The data for this study was collected via quantitative and qualitative measures. An electronic questionnaire was administered to undergraduate students at the University of South Carolina (n= 72) . The quantitative questionnaire focused on students’ knowledge and self-efficacy of information literacy skills. At the end of the questionnaire, students were able to select if they would like to participate in a focus group interview by providing their email. After the quantitative questionnaire closed, focus groups were created. There were two focus groups broken up by academic year (i.e., freshman, sophomore, junior, and senior). The focus groups were focused on all three research questions and thus investigating students’ knowledge, self-efficacy, motivation, and use of information literacy skills (n= 4).
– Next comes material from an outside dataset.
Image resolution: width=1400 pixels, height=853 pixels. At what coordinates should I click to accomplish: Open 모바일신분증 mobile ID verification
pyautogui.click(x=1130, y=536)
The qualitative findings of this study found that how their information needs impact students’ search for information. Further, students' research methods vary depending on their academic and social lives. Additionally, students felt that being able to find and access information was a fundamental human right. Lastly, the qualitative findings highlight that students ‘ self-efficacy of their information literacy skills varied depending on the skill they were utilizing.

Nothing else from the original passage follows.